O historiador e cientista político Boris Fausto, de 90 anos, acompanha o desenrolar da crise sanitária - já tomou a primeira dose da vacina - e diz achar impossível que a cúpula do Exército não se sinta incomodada com a forma como o general Eduardo Pazuello conduz a pasta da Saúde. Após o episódio envolvendo as memórias do general Villas Bôas, ele aponta, ao Estadão, para um fato que o intriga na relação dos militares com o governo: a inexistência de uma crise militar. Para ele, é como se a maioria dissesse: "Bem ou mal esse homem nos convém."
Qual o papel das Forças Armadas no governo Bolsonaro?
Vejo um fato: não temos uma crise militar. Aparecem crises de vários lados, mas impressiona que não haja uma crise militar. Evidente que deve haver descontentamentos. Posso estar sendo ingênuo, mas acho impossível que uma pessoa da cúpula das Forças Armadas não esteja incomodada com a forma como o general Pazuello está conduzindo a Saúde. Acho que deve haver insatisfação, mas insatisfação surda. De vez em quando transparece de forma indireta, mas não há ninguém que diga: "Isso não é possível". Nem mesmo no pessoal da reserva aparece. Vejo apenas o general Santos Cruz, mas pode estar me faltando algo. Tem um aparelho administrativo burocrático militar muito bem assentado com todos os direitos, acréscimos nos vencimentos, e isso é confortável. Não há grande admiração por Bolsonaro na cúpula hierárquica. Precisaria ser um capitão de muitas qualidades para se sobrepor a generais, o que não é o caso. Mas, talvez, se pense: "Esse homem bem ou mal nos convém. Vamos querer o quê? Tirá-lo? Vamos apostar no quê?" Já nos quadros médios para baixo, Bolsonaro é "o nosso homem". Essa força do aparelho pesa na continuidade e na dificuldade de levar adiante o processo democrático.
Como analisa o tuíte feito pelo general Villas Bôas às vésperas do julgamento do HC de Lula?
O tuíte foi um momento esclarecedor, sem dúvida. Deixou visível essa pressão da cúpula militar sobre o Judiciário.
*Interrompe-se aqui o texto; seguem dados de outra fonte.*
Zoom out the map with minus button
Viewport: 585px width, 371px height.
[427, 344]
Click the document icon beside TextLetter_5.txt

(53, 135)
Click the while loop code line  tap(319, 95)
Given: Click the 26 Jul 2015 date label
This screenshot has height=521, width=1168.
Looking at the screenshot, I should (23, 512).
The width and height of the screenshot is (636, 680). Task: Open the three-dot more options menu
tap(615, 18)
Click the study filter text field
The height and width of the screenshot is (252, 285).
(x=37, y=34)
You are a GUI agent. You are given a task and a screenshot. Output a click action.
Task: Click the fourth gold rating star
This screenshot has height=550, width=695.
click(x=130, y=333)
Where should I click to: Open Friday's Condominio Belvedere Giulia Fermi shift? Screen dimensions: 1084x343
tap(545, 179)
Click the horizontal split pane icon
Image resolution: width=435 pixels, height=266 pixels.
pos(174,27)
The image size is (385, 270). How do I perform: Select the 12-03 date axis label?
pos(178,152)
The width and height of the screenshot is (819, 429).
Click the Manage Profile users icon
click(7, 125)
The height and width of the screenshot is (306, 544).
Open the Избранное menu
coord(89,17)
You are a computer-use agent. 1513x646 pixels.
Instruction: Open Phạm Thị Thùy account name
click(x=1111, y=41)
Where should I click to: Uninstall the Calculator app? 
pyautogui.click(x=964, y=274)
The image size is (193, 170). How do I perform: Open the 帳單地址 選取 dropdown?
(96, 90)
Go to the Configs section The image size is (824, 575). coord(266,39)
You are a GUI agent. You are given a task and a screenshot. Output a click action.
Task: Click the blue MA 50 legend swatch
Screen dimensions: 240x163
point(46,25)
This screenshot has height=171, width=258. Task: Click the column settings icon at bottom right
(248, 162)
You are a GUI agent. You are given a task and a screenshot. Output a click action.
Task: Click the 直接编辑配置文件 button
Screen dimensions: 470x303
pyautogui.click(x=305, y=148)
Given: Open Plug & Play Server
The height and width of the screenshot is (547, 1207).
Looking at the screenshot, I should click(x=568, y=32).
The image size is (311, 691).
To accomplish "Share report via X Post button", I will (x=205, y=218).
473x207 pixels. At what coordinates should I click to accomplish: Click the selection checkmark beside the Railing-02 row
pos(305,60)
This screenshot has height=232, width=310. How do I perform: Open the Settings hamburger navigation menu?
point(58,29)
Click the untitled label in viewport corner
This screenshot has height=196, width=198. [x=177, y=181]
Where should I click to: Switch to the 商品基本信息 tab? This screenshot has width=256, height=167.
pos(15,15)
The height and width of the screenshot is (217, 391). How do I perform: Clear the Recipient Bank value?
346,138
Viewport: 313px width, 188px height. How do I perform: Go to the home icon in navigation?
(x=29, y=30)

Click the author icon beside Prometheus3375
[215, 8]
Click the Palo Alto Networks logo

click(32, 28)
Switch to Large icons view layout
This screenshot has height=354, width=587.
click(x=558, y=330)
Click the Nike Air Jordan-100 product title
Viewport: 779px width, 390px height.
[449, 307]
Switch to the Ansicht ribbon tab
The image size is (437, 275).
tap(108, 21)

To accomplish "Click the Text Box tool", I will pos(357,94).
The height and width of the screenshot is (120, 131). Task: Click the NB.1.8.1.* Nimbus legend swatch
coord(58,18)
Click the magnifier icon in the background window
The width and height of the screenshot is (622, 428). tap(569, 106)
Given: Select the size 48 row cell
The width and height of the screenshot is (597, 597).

E veio de uma pessoa tida, até então, como um democrata.
Qual é o impacto da pandemia no governo Bolsonaro?
O peso da pandemia é muito forte. E foi tratada com muita indiferença e irresponsabilidade. Isso tudo leva quase que a perda do controle do enfrentamento da crise sanitária. Teríamos milhares de mortos? Teríamos. Teríamos essa quantidade? Duvido. E, sobretudo, não tivemos um polo organizador que representasse a Nação: aqui está o Executivo, com seus ministros, que vai enfrentar com as armas da ciência esse grande flagelo. Quando não tem isso, lança-se a dúvida, faz-se aglomerações, é um retumbante fracasso.
Será possível melhorar as condições sanitárias e políticas do País até 2022?
São duas coisas diferentes, mas relacionadas. Sanitárias, vejo possibilidade. Há atraso, mas não descalabro total. Já a situação política, não vejo como haver melhora, até porque temos um marco que vai produzir faíscas o tempo todo, que, obviamente, é preocupação de quem entra no poder, mas que não pode ser logo no primeiro dia: a reeleição.
A natureza desse governo não muda com o apoio do Centrão?
A natureza desse governo não vai mudar. Só houve um ajustamento, na hora que soou o alarme do impeachment, mas ele não mudou em seus objetivos. Esses permanecessem de pé. Digo que mudou, por exemplo, o acordo com o Centrão, que é uma novidade. O quanto dura? Não sei. Bolsonaro está longe de não ser esperto. Ele se aliou a todas as ratazanas conhecidas e às pouco conhecidas. Quem dita as cartas nesse jogo? Vamos ver. Mas houve uma mudança de rumo.
As informações são do jornal O Estado de S. Paulo.